Schwere Waldbrände in Italien - Bauer schwer verletzt

In der norditalienischen Provinz Udine haben Waldbrände im Kanaltal eine Fläche von 1000 Hektar vernichtet, auf Sardinien gar 7000 Hektar. Zahlreiche Brände wüten auch in der Region Latium mit der Hauptstadt Rom sowie in der süditalienischen Basilikata. Hunderte Feuerwehrleute sind im Einsatz.

sda/apa |

In der norditalienischen Provinz Udine haben Waldbrände im Kanaltal eine Fläche von 1000 Hektar vernichtet, auf Sardinien gar 7000 Hektar.
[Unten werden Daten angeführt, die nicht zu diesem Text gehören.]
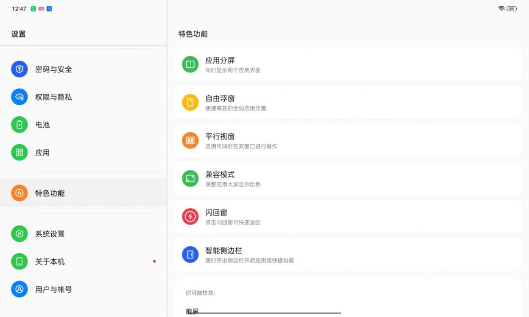Click the 截屏 suggested search link

pos(193,312)
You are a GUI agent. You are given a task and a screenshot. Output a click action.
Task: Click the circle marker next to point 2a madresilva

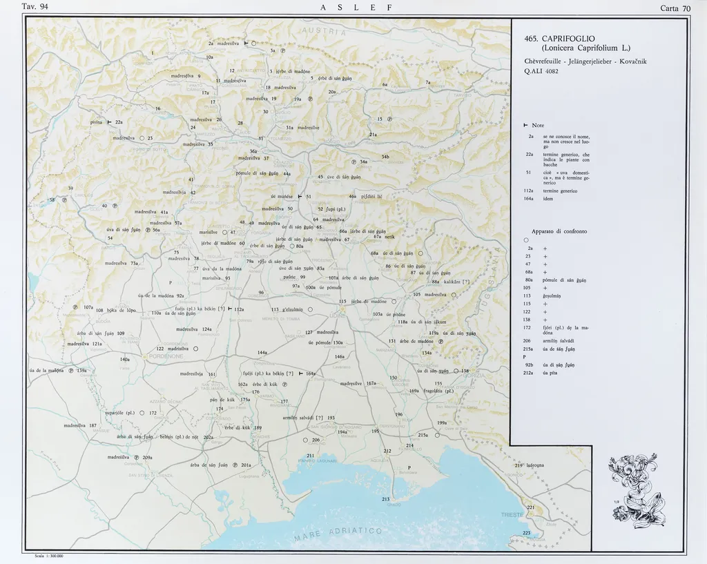click(253, 43)
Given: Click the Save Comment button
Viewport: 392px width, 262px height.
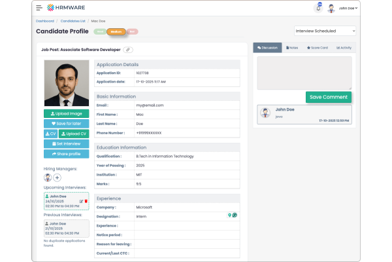Looking at the screenshot, I should pyautogui.click(x=328, y=97).
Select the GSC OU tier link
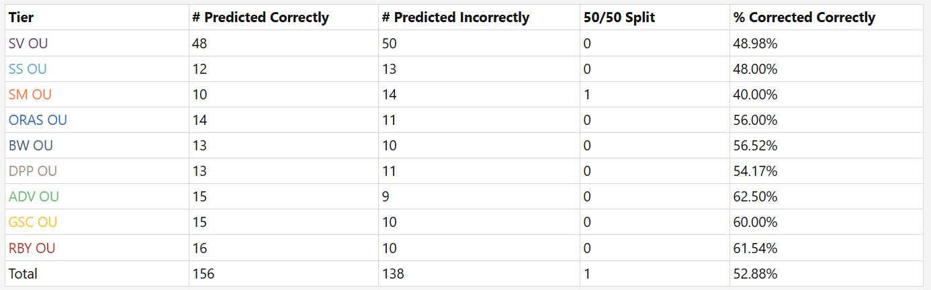 33,222
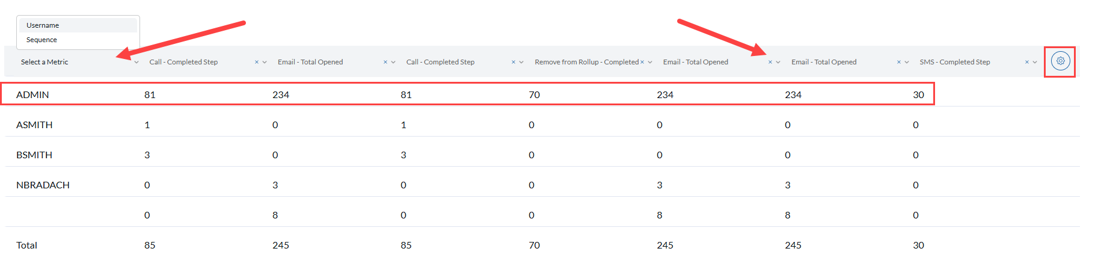
Task: Clear the SMS - Completed Step metric
Action: coord(1027,62)
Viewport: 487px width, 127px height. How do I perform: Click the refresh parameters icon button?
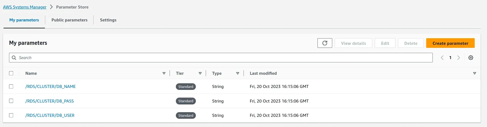pos(325,43)
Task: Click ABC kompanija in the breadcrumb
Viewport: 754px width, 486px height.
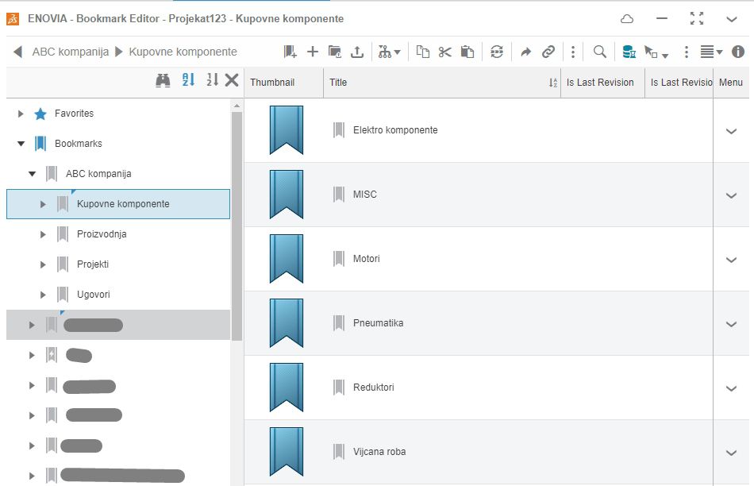Action: click(x=69, y=51)
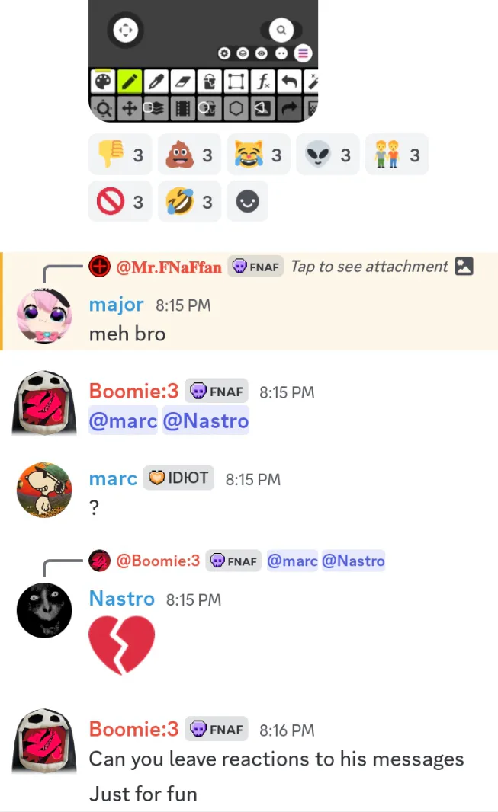Click the @Nastro mention in Boomie's message

[206, 420]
Zahlreiche Brände wüten auch in der Region Latium mit der Hauptstadt Rom sowie in der süditalienischen Basilikata. Hunderte Feuerwehrleute sind im Einsatz.
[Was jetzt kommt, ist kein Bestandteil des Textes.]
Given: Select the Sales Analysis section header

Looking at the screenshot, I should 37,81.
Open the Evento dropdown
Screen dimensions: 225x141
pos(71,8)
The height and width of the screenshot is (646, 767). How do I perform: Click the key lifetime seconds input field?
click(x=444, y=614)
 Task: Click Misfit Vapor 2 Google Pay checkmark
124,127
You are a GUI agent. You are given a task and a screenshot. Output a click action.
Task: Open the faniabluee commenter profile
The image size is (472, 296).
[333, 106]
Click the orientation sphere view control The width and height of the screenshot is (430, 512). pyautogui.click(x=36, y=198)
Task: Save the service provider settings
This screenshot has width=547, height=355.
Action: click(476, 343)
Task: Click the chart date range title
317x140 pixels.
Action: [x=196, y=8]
Auf Sardinien wurden vier Personen verletzt. Ein 52-jähriger Landwirt, der seine 15 Kühe vor den Flammen retten wollte, erlitt Verbrennungen von 70 Prozent der Hautoberfläche, sein Zustand ist kritisch. In der Gegend von Oristano mussten rund 1000 Menschen evakuiert werden, darunter die Bewohner eines Altersheims. 

Obwohl für das Verursachen von Waldbränden vier bis zehn Jahre Gefängnis drohen, werden viele Feuer nach wie vor absichtlich gelegt. Vor allem in Süditalien wolle man dadurch die staatliche Aufforstung erzwingen, berichteten Zeitungen.